**TASKS TO COMPLETE**
(A) Rewrite the paragraph in the Outlook 2003 password thread that begins "My computer crashed a couple days ago" as a short bulleted list that keeps its main facts.
(B) Answer these questions using the Outlook 2003 password thread:
(i) Which registry file did the Microsoft site suggest deleting?
(ii) Which POP3 server is Outlook apparently unable to connect to?
(iii) After choosing Office 2003 in add/remove programs, what does Terrister say to click?
(C) Carry on the Outlook 2003 password thread, picking up after its last line.

**** DOCUMENT EXCERPT

# Outlook 2003 password problems



## kjhesq (Oct 29, 2004)

My computer crashed a couple days ago and before the crash, Outlook was working fine. I was able to send and receive e-mails with no problem. When I rebooted after the crash, Outlook no longer worked. I get the "Enter network password" dialogue box. The user ID and password are already filled in, I recheck "save password" and click "OK" but the message keeps popping up. I've looked on the Microsoft site for a fix and I've tried what was suggested (deleting the registry file "protected storage system provider", then reentering the information for the e-mail account). Although the problem described on the site was identical to mine, the fix did not work. I've tried it several times to no avail. I've even gone so far as to pop in the installation disk to do a repair and reinstall but I still can't send/receive my e-mail. It appears as though outlook is unable to connect to the POP3 server (roadrunner) because even though the password is filled it, it appears as though the field is blank (Error message "password value cannot equal zero" or "password incorrect"). Does anyone have any other suggestions on how to resolve this issue?::upset:


----------



## Terrister (Apr 18, 2005)

a repair install of office should fix this. Go to add/remove programs and choose office 2003. Click on change then reinstall.


----------



## jernelsingh (Nov 29, 2004)

********
**** DATA EXCERPT

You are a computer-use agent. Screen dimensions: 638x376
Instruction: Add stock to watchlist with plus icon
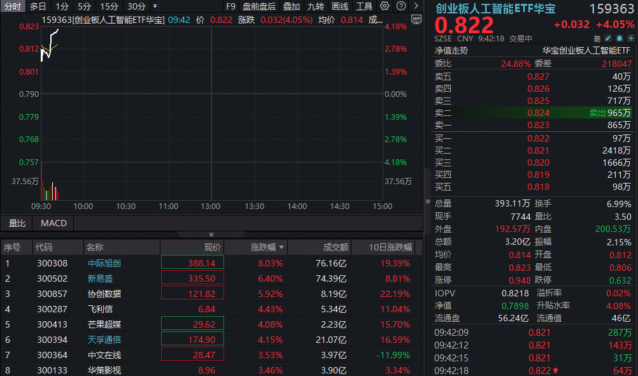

********

**PER-TASK OUTPUTS**
(A)
- Outlook worked normally before a computer crash, but after rebooting it could no longer send or receive e-mail.
- The "Enter network password" dialogue box keeps appearing, even though the user ID and password are filled in, "save password" is checked, and "OK" is clicked.
- A fix from the Microsoft site, which described an identical problem, was tried several times without success. The fix involved deleting the registry file "protected storage system provider" and reentering the e-mail account information.
- A repair and reinstall from the installation disk also failed.
- Outlook seems unable to connect to the POP3 server (roadrunner) because the password field appears blank, giving the errors "password value cannot equal zero" or "password incorrect."
- The poster asks for other suggestions.

(B)
(i) "protected storage system provider"
(ii) roadrunner
(iii) Change, then reinstall

(C)
Here is the perfect way to your solution

http://ict.cas.psu.edu/training/howto/outlook/config_O3emailPOP3.htm


----------



## kjhesq (Oct 29, 2004)

Terrister said:


> a repair install of office should fix this. Go to add/remove programs and choose office 2003. Click on change then reinstall.


Thank you but I've tried this, more than once. I've even gone so far as to uninstall outlook completely and download Mozilla Thunderbird (the most recent version 1.5 I think). I am getting the same error message with Thunderbird so it appears as though this problem is not limited to Outlook. To make matters worse, I just received a new Dell laptop (today). Thinking it was a problem with the registry of my desktop computer I figured surely I'd be able to get my mail on this new computer. I'm getting the SAME error!!! Again, tried Outlook, Outlook Express, and Thunderbird with no luck. Is it possible that this is a firewall issue? I have ZoneAlarm on my desktop and the laptop came with PCillin.:4-dontkno


----------



## kjhesq (Oct 29, 2004)

I've tried playing with the different firewalls on my computers (desktop with Zone Alarm v. 6.5)(laptop PcCillin 12) as suggested by the publishers to resolve my e-mail send/receive problems. Their suggested fixes did not work. I even went so far as to turn off the security software on both computers to see if that worked. It did not. Now I'm completely at a loss as to what the problem could possibly be, other than both computers are Dell and the other laptop on which I can still get e-mail is a Sony. 

Anyone have any other suggestions as I'm ready to smash both computers???? It doesn't make sense to me why the new laptop has the same problem right out of the box.


----------



## Terrister (Apr 18, 2005)

What type email is this? If it is with an ISP, contact them to verify user name and password. Even if correct, have them reset it.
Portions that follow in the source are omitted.